On l'appelait le pays de cocagne : cocagne étant la "coque". Cette boule de feuilles écrasées et compactées à la main par les cultivateurs de la plante appelée le pastel, était fabriquée entre le XVème et le XVIIème siècle dans le Lauragais et l'Albigeois, soit dans un triangle entre Albi, Toulouse et Carcassonne.
Des dynasties pastellières
Le pastel, qui contient un principe colorant bleu, a fait la fortune des entrepreneurs du midi toulousain, des créanciers citadins fortunés qui ont fondé de véritables dynasties pastellières. La ville rose en porte encore les traces dans les hôtels particuliers qu'elle recèle. On dit aussi que c'est la présence du pastel qui a permis au bleu des voûtes de la cathédrale Sainte-Cécile d'Albi de garder son éclat.
Les coques produites dans le pays de cocagne sont acheminées à Toulouse, dans le quartier du Bazacle notamment et de là, partent par bateaux à Bordeaux puis dans tout le nord de l'Europe ou encore en Espagne via Bayonne et Orthez.
La concurrence venue des Indes
Mais le pastel connaît un revers majeur, un coup fatal porté par les guerres de religion et les importations. L'indigo lui fait concurrence, venu d'Inde via l'Amérique, il possède des propriétés tinctoriales plus puissantes que le pastel. Il est en outre moins cher et moins long à travailler et n'aura donc aucune peine à remplacer ce dernier.
Mais le pastel n'a pas pour autant complètement disparu d'Occitanie. Ce savoir-faire emblématique de notre région, lié à l'artisanat traditionnel, continue de vivre grâce à une transmission de génération en génération. Ainsi la filière du pastel compte aujourd'hui 20 entreprises “ennoblisseurs textile au Pastel”, près de 30 “ennoblisseurs textile teinture naturelle” (dont le pastel), ainsi qu'une communauté de maîtres teinturiers, artisans d’art et créateurs-designers.

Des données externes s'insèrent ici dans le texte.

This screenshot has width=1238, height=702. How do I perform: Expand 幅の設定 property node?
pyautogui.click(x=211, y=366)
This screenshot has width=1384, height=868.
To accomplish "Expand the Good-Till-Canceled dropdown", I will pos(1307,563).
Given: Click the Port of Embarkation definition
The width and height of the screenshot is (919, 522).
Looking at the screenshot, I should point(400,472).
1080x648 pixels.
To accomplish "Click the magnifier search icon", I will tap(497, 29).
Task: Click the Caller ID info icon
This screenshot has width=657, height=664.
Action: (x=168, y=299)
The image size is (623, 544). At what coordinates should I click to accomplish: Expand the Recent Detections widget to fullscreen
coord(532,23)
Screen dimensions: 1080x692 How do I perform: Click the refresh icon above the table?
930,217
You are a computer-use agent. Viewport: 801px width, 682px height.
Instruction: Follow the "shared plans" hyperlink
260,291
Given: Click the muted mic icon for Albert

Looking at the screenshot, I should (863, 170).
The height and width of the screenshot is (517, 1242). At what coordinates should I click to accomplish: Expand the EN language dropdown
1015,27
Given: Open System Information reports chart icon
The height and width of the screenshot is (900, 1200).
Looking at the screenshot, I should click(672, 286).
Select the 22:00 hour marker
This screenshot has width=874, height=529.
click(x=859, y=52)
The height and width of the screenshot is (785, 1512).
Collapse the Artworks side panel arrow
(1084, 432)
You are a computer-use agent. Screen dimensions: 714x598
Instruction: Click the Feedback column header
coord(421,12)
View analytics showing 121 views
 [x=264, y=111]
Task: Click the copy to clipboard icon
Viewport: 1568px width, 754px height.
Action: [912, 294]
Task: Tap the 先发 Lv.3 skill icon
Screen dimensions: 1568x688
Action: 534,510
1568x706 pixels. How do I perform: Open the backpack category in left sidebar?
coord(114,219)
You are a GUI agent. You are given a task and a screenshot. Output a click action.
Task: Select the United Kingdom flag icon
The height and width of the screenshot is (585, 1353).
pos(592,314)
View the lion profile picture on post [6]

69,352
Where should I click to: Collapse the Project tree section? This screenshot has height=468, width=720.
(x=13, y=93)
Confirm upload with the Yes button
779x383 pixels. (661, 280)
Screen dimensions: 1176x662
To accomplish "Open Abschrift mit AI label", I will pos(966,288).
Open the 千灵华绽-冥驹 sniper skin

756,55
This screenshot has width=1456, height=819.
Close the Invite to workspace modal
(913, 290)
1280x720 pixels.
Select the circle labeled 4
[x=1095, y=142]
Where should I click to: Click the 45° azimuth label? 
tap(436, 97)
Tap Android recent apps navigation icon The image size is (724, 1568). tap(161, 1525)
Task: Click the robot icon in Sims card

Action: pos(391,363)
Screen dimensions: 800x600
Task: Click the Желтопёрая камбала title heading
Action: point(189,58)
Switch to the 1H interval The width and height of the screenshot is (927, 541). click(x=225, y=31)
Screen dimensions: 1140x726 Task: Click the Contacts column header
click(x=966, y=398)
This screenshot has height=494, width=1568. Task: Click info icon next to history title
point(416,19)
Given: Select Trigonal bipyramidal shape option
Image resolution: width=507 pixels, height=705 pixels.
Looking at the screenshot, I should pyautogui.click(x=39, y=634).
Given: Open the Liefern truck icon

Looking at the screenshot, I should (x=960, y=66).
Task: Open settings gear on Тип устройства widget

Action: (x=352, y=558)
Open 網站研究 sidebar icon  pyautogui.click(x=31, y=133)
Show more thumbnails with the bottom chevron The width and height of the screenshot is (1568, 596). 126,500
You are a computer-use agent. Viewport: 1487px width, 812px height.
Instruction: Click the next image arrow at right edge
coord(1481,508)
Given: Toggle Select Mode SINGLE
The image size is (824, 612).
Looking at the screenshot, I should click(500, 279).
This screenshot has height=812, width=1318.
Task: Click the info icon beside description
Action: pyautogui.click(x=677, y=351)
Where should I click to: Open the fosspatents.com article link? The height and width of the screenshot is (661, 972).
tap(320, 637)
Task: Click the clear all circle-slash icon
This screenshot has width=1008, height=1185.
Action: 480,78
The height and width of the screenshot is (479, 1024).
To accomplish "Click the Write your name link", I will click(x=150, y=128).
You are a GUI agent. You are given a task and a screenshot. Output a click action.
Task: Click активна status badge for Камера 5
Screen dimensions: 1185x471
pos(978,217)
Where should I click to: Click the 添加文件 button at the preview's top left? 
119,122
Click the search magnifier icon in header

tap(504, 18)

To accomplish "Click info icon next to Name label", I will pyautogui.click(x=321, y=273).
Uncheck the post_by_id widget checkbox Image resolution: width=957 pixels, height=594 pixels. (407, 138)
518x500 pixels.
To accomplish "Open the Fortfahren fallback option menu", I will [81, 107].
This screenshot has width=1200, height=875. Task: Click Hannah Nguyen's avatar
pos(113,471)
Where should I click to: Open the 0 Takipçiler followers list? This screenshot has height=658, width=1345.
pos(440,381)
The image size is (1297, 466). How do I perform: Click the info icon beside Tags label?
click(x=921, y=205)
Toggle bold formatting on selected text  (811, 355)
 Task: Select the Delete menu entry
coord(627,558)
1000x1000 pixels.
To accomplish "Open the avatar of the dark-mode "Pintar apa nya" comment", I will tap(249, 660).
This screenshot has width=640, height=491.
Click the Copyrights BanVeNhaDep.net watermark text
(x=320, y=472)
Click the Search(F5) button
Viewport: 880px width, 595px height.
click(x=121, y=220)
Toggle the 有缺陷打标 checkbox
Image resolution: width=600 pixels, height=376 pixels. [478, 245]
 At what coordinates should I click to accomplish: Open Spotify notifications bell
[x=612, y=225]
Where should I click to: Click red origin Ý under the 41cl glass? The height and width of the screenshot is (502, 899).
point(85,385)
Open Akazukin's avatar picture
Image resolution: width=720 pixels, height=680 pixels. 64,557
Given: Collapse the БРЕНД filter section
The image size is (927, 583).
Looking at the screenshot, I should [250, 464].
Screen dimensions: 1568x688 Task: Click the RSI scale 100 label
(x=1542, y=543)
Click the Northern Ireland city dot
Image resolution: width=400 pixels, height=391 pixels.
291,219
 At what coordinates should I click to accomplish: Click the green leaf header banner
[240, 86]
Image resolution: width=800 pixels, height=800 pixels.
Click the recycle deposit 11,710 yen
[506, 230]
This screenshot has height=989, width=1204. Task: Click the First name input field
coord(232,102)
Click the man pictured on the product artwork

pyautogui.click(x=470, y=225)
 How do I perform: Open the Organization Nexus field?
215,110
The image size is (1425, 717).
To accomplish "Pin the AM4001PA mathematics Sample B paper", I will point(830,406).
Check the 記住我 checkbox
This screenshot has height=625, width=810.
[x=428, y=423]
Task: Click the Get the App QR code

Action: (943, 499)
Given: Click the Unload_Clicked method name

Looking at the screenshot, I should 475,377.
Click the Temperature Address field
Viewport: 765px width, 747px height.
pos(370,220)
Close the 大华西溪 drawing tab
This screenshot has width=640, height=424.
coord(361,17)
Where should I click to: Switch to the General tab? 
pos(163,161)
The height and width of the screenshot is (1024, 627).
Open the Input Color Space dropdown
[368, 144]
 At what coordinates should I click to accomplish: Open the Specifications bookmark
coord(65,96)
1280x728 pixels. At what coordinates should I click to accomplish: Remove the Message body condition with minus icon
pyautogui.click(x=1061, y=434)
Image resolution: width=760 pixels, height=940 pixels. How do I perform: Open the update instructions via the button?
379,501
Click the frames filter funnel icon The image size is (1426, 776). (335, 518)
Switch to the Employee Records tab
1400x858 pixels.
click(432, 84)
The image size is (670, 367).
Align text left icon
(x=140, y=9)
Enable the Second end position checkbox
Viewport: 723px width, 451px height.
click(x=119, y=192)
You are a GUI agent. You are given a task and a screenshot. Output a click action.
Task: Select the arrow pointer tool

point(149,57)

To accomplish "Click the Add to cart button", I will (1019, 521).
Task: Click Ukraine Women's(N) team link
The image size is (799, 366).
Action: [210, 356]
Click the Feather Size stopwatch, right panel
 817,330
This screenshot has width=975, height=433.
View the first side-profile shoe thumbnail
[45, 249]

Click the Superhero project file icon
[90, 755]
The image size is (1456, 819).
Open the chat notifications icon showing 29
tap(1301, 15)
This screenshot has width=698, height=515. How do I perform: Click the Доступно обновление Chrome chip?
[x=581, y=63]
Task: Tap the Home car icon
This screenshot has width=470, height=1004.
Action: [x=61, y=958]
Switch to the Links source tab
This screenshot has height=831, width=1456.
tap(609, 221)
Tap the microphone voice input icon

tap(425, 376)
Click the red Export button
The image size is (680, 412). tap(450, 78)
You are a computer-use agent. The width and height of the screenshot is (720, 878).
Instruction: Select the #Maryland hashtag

Des chercheurs et scientifiques travaillent actuellement à une amélioration des procédés d’extraction et de teinture.
Une filière vivante et reconnue
C'est forte de cette résurgence que la chambre des métiers et de l'artisanat d'Occitanie, avec le soutien de la région, a porté ce projet et qu'une candidature a été officiellement déposée au début du mois de juin dernier. Le comité du patrimoine ethnologique et immatériel du Ministère de la Culture, réuni le 29 juin 2021, y a répondu favorablement, les “savoir-faire liés à la teinture au pastel, en pays de Cocagne” sont donc désormais inscrits à l’inventaire national du patrimoine culturel immatériel français.
Concrètement, les acteurs de la filière vont pouvoir optimiser leurs productions en bénéficiant du logo "Patrimoine culturel immatériel de la France".
Pour en savoir plus sur l'histoire du pastel dans le midi-toulousain, deux jolies visites sont à faire : la première au Museum du Pastel à Labège, la seconde au château de Magrin dans le Tarn, au coeur du pays de Cocagne.